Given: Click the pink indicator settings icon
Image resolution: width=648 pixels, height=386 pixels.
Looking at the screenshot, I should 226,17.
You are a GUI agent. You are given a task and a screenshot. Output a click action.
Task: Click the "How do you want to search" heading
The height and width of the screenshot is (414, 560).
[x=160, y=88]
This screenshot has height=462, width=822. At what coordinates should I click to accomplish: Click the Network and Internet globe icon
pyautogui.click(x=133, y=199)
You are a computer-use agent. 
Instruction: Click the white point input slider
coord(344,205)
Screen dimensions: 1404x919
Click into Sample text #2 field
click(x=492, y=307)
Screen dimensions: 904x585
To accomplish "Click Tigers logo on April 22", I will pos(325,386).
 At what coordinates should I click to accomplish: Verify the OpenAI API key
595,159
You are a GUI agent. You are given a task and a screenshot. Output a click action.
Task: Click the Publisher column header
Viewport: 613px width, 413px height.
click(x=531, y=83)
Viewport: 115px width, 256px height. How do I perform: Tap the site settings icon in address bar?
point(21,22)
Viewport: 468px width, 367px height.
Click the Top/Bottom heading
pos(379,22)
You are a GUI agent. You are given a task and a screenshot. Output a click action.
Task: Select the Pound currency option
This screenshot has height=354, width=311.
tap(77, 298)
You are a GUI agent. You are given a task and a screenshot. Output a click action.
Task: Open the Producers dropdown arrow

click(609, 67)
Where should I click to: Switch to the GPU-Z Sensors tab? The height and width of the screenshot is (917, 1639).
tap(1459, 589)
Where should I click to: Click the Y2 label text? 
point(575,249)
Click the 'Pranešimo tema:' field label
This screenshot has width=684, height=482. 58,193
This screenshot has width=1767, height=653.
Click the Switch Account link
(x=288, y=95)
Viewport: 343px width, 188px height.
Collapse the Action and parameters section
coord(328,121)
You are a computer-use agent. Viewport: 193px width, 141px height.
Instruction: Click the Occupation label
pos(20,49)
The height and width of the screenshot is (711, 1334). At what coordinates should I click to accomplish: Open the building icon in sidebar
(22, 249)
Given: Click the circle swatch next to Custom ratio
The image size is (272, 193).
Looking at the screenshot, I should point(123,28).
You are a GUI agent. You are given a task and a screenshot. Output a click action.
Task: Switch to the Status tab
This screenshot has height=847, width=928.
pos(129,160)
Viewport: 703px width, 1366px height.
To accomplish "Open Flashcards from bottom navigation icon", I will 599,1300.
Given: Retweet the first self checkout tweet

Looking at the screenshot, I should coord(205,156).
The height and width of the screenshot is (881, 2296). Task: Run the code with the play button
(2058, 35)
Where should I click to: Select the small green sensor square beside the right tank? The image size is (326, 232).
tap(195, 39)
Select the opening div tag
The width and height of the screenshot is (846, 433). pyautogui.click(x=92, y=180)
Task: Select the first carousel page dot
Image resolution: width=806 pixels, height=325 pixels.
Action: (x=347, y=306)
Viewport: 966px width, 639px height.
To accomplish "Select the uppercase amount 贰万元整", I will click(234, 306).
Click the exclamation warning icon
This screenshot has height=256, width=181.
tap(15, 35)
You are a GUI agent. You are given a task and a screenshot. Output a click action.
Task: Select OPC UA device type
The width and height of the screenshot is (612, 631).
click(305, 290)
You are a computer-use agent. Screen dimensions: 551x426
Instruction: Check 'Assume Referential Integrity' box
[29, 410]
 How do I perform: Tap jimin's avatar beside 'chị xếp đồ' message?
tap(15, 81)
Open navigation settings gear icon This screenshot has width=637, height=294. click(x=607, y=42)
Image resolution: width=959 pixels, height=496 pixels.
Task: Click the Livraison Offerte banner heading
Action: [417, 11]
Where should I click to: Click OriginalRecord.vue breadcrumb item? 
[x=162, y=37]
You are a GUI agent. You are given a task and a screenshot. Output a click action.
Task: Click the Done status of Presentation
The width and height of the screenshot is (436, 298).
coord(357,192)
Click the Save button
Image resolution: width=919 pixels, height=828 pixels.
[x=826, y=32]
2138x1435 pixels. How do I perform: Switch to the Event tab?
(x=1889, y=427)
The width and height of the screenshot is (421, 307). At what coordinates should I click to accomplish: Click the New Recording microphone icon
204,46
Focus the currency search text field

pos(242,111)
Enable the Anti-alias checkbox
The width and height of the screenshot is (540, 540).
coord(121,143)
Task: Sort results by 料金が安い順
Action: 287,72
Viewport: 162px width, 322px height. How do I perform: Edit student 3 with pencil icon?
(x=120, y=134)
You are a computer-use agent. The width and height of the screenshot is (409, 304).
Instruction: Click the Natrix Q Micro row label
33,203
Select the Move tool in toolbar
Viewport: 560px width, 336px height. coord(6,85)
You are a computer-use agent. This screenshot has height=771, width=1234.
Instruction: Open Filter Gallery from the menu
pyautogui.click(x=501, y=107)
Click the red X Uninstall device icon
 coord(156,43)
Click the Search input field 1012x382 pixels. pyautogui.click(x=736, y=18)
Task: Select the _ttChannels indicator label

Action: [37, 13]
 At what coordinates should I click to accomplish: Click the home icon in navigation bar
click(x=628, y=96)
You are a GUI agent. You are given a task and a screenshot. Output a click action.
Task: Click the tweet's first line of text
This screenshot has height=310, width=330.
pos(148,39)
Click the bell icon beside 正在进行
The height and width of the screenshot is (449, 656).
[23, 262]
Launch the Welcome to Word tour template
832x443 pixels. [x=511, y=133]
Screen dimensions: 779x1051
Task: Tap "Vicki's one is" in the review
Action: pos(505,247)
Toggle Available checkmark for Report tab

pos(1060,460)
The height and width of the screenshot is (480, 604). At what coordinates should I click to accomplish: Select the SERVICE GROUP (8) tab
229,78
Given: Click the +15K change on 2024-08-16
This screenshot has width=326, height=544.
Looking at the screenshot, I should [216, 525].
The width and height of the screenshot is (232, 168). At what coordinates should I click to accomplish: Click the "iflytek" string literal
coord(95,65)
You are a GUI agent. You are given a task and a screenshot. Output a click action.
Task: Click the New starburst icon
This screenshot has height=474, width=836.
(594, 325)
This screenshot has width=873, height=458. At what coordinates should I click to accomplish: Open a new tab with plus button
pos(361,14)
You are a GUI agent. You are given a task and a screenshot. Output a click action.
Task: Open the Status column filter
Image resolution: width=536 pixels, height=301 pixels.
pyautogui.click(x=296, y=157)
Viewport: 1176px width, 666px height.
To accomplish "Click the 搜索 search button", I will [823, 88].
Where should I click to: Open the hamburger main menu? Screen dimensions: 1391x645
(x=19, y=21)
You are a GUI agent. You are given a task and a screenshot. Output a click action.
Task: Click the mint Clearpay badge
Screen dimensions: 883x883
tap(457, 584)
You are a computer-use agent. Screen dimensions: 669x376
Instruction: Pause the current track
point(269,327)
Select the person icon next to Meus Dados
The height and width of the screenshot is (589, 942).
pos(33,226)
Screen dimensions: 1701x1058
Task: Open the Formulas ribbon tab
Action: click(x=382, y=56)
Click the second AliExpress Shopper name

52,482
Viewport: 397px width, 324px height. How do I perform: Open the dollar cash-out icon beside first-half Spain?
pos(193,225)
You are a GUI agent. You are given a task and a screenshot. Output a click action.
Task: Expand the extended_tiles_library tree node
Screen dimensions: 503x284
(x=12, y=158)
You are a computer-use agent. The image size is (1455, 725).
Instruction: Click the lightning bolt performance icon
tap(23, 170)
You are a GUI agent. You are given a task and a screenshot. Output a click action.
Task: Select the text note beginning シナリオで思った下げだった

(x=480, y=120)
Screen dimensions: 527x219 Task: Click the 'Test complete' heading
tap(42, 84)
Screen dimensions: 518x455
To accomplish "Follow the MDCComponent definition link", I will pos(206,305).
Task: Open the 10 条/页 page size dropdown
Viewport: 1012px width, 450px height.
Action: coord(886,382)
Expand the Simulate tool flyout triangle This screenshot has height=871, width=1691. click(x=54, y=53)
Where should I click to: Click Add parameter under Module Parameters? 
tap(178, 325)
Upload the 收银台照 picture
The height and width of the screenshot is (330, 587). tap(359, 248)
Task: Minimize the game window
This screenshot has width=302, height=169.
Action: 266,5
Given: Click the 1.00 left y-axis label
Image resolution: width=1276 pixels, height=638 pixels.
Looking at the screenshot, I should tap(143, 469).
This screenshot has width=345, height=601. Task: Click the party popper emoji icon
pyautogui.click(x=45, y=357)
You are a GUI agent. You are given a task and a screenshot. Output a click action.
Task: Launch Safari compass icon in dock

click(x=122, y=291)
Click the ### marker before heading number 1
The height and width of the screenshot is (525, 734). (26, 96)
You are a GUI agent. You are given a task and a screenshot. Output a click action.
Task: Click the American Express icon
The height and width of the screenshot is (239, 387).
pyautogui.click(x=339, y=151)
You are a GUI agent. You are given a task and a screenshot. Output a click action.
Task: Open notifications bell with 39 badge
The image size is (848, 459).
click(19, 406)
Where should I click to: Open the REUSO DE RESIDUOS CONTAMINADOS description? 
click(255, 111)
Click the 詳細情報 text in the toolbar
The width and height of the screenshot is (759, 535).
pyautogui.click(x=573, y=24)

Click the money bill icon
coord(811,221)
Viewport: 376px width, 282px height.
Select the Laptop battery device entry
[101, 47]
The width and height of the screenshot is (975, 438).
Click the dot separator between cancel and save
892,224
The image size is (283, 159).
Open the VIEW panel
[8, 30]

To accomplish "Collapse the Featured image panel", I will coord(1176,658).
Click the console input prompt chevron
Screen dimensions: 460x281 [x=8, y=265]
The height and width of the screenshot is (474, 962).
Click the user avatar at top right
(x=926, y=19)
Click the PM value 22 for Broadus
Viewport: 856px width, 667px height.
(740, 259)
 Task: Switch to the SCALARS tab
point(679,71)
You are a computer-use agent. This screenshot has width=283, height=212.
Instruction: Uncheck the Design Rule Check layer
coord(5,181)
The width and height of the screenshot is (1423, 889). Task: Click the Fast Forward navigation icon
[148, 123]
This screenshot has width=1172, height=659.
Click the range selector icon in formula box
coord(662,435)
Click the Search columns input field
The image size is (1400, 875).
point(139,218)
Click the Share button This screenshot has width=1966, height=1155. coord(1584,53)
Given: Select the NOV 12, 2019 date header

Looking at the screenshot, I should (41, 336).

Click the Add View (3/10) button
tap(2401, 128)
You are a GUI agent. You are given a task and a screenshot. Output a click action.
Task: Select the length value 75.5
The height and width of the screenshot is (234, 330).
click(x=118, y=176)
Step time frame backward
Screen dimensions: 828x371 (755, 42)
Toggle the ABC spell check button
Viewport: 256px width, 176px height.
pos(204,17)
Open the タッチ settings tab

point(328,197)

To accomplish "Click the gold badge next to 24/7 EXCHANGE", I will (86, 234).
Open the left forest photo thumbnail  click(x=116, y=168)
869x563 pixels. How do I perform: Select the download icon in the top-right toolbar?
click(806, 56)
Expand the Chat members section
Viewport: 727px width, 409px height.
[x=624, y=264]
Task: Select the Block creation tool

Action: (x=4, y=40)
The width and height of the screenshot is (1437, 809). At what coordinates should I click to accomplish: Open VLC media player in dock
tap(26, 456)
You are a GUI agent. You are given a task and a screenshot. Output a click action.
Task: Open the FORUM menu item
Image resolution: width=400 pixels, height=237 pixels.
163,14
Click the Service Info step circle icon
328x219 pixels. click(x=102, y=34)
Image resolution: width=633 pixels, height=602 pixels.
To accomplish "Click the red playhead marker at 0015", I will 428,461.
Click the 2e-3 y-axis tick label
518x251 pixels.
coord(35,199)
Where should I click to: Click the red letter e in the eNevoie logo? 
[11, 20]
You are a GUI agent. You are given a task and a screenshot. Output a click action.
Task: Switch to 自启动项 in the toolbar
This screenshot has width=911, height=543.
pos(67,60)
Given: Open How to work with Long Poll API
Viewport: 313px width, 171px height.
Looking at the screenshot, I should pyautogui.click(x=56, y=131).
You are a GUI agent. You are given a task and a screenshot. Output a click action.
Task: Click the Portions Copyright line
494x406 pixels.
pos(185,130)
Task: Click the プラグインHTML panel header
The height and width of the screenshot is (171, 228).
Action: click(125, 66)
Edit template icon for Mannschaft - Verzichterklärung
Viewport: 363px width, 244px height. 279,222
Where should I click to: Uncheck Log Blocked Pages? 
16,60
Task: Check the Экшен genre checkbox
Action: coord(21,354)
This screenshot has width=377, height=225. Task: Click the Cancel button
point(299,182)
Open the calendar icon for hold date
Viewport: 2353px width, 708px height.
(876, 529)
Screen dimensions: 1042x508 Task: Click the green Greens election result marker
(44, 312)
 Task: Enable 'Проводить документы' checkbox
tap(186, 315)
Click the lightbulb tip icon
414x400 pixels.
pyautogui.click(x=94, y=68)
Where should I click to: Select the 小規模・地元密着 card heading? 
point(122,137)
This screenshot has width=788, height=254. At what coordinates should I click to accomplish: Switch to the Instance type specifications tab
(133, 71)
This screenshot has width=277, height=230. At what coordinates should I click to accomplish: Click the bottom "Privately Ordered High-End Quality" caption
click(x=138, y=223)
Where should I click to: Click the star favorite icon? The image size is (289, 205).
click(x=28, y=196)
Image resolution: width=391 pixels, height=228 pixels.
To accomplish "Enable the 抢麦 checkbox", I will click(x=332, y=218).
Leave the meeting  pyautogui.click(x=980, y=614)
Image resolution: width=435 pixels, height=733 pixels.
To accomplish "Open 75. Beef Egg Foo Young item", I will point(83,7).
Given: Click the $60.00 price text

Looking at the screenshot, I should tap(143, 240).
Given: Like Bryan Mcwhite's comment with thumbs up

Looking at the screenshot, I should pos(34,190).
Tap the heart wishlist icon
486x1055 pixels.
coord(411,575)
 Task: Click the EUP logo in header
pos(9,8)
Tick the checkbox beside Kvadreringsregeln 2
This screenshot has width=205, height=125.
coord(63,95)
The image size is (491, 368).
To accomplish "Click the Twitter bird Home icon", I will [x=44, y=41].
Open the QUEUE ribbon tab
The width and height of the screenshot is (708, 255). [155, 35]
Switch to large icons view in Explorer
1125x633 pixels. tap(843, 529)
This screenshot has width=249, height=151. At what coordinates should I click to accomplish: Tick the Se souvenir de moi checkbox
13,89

+---+

### What is asked
Please repeat the part of the listing that opens with the line containing "Toggle the ABC spell check button" and closes with the line containing "should pyautogui.click(x=56, y=131).".

### Solution to this exercise
Toggle the ABC spell check button
Viewport: 256px width, 176px height.
pos(204,17)
Open the タッチ settings tab

point(328,197)

To accomplish "Click the gold badge next to 24/7 EXCHANGE", I will (86, 234).
Open the left forest photo thumbnail  click(x=116, y=168)
869x563 pixels. How do I perform: Select the download icon in the top-right toolbar?
click(806, 56)
Expand the Chat members section
Viewport: 727px width, 409px height.
[x=624, y=264]
Task: Select the Block creation tool

Action: (x=4, y=40)
The width and height of the screenshot is (1437, 809). At what coordinates should I click to accomplish: Open VLC media player in dock
tap(26, 456)
You are a GUI agent. You are given a task and a screenshot. Output a click action.
Task: Open the FORUM menu item
Image resolution: width=400 pixels, height=237 pixels.
163,14
Click the Service Info step circle icon
328x219 pixels. click(x=102, y=34)
Image resolution: width=633 pixels, height=602 pixels.
To accomplish "Click the red playhead marker at 0015", I will 428,461.
Click the 2e-3 y-axis tick label
518x251 pixels.
coord(35,199)
Where should I click to: Click the red letter e in the eNevoie logo? 
[11, 20]
You are a GUI agent. You are given a task and a screenshot. Output a click action.
Task: Switch to 自启动项 in the toolbar
This screenshot has width=911, height=543.
pos(67,60)
Given: Open How to work with Long Poll API
Viewport: 313px width, 171px height.
Looking at the screenshot, I should pyautogui.click(x=56, y=131).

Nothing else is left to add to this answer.